Personal information
- Full name: Ethan Finley Ennis
- Date of birth: 11 December 2004 (age 21)
- Place of birth: Runcorn, England
- Height: 1.78 m (5 ft 10 in)
- Position: Winger

Team information
- Current team: Stockport County

Youth career
- Liverpool
- 2021–2025: Manchester United

Senior career*
- Years: Team / Apps / (Gls)
- 2025–2026: Manchester United / 0 / (0)
- 2025: → Doncaster Rovers (loan) / 15 / (0)
- 2025–2026: → Fleetwood Town (loan) / 39 / (3)
- 2026–: Stockport County / 0 / (0)

= Ethan Ennis =

English footballer (born 2004)

Ethan Ennis (born 11 December 2004) is an English professional footballer who plays as a winger for club Stockport County.

== Club career ==

=== Youth ===
Ennis started his youth career at Liverpool and began rising through the ranks. However, on 17 August 2021, he moved to rivals Manchester United after rejecting a new contract, becoming the first player in 57 years to do so. He also had interest from Chelsea at the time of the move.

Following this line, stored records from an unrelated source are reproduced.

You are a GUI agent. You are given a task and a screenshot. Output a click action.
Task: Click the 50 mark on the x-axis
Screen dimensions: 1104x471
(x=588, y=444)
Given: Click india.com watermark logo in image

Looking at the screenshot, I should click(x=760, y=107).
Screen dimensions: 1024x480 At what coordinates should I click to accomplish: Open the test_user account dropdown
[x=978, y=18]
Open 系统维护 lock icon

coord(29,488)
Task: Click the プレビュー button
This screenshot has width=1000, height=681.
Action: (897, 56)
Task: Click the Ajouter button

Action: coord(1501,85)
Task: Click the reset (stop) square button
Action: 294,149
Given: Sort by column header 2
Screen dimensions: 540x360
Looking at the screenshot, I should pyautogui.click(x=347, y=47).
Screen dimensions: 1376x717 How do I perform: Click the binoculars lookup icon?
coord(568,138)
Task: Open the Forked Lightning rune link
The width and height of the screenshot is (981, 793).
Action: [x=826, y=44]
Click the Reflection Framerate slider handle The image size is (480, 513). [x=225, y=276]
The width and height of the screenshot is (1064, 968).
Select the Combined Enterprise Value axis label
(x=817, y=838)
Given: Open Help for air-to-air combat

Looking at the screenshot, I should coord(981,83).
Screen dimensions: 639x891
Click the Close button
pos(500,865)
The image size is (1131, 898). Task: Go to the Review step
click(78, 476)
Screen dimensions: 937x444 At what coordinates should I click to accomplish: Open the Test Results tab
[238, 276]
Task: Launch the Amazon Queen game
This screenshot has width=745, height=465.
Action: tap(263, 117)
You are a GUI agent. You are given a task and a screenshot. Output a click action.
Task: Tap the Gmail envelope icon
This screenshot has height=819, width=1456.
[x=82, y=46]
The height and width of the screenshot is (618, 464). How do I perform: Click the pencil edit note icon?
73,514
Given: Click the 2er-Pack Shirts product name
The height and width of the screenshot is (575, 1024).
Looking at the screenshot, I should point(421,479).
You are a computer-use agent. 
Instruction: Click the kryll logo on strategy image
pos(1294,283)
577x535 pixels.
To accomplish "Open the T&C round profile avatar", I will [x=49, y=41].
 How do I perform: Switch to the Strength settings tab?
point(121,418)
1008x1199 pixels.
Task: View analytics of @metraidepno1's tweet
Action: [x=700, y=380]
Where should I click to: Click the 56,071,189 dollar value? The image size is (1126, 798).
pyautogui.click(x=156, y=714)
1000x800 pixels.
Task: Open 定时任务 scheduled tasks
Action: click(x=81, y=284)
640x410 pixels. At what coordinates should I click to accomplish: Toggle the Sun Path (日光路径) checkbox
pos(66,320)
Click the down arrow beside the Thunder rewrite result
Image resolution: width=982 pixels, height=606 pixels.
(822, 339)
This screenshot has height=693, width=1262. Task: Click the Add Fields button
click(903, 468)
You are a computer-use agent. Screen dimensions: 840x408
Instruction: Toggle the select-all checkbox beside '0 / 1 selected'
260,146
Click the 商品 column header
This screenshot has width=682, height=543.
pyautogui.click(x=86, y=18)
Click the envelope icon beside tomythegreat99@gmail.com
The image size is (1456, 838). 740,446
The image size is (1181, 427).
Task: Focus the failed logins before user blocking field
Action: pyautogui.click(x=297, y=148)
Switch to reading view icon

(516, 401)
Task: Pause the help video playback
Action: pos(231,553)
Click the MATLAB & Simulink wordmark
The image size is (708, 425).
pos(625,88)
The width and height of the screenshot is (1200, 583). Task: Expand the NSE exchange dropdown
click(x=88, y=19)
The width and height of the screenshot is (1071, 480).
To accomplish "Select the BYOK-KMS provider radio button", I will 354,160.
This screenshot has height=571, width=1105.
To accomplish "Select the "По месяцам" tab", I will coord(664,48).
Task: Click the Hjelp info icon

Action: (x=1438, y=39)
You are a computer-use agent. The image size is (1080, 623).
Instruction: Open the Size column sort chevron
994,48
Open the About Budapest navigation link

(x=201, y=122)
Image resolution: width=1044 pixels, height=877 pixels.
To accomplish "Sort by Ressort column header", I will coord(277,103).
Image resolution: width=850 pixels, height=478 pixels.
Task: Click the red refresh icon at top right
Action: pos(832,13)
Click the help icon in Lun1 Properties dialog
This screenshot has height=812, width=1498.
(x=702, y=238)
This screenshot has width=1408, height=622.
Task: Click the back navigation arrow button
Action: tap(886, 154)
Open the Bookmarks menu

The Guardian later included Ennis in their list of best talents at each Premier League club.

Ennis signed his first professional contract on 24 December 2021, two weeks after his 17th birthday.

===Loan to Doncaster Rovers===
On 10 January 2025, Ennis joined League Two side Doncaster Rovers on loan for the remainder of the season.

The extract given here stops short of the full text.